§ **Elenco dei compiti**
1. Secondo l'articolo sulla nuova legge per Gerusalemme, quale maggioranza serve per cedere terre che Israele considera parte della città?
2. Riprendi l'articolo sulla nuova legge per Gerusalemme e proseguilo dopo la sua ultima frase.

§ **Testo estratto**

____

• Gerusalemme, piano sionista per cambiare definizione municipale

- Il parlamento del regime sionista ha approvato oggi una nuova legge che rende molto più difficoltosa l'eventuale cessione ai palestinesi di parti di territorio di Gerusalemme occupata/ al Quds.

La legge, approvata con 64 voti favorevoli e 51 contrari, rappresenta un nuovo colpo alle speranze di una soluzione dei due Stati al conflitto israelo-palestinese.

La nuova legge, proposta dal partito di centro-destra della "Casa ebraica", prevede che ogni cessione di terre considerate da Israele come parte di Gerusalemme necessita di una maggioranza dei due terzi del parlamento, ovvero 80 dei 120 membri della Knesset.

____

§ **Estratti di dati**
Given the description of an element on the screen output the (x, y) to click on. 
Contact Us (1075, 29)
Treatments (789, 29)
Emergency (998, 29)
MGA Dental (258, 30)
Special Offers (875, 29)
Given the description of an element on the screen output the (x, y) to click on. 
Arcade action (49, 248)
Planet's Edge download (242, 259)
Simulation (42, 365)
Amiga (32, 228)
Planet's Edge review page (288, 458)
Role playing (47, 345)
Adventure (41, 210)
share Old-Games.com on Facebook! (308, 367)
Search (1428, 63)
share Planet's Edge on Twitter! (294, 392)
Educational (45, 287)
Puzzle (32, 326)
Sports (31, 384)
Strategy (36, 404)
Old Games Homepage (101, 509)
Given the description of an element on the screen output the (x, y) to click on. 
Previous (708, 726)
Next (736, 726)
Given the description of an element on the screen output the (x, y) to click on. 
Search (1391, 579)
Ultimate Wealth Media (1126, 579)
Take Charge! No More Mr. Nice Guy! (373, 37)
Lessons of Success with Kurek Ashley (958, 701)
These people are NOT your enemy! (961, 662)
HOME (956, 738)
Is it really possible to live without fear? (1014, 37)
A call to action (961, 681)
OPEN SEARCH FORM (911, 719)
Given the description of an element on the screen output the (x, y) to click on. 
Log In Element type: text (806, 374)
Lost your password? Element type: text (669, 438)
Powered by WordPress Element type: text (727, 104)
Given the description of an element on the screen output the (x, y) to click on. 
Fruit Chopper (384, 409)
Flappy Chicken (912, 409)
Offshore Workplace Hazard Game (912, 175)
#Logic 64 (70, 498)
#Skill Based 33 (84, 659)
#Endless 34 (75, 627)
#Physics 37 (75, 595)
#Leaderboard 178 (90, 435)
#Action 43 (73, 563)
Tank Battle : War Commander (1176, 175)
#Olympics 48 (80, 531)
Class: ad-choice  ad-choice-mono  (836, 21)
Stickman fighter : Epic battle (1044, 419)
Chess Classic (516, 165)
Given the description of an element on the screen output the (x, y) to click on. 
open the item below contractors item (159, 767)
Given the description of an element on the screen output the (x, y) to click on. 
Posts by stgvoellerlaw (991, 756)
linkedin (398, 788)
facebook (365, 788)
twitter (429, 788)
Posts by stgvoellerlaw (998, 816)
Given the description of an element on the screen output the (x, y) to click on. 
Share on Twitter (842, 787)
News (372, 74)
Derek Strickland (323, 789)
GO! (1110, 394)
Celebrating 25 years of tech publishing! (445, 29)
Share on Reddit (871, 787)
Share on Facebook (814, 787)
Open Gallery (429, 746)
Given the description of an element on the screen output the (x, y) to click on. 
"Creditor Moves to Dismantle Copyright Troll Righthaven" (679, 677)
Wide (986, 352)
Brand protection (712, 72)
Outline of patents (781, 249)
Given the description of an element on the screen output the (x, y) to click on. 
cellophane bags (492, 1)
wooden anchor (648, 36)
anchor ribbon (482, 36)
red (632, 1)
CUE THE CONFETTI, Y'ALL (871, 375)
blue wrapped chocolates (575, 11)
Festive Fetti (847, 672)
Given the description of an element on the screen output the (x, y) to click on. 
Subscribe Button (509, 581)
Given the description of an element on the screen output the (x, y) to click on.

____

§ **Risposte ai compiti**
1. Una maggioranza dei due terzi del parlamento, ovvero 80 dei 120 membri della Knesset.

2.
La legge permette anche di cambiare la definizione municipale, il che significa che interi settori della citta' santa potrebbero essere dichiarati entita' separate", si legge in una dichiarazione del parlamento. In ogni caso non si tratta di una legge definitiva: potrà infatti essere cambiata con un emendamento approvato a maggioranza semplice dalla Knesset.

L'entita' sionista ha occupato Gerusalemme Est e la Cisgiordania nel 1967. In seguito ha annesso Gerusalemme Est, con una decisione mai riconosciuta dalla comunità internazionale.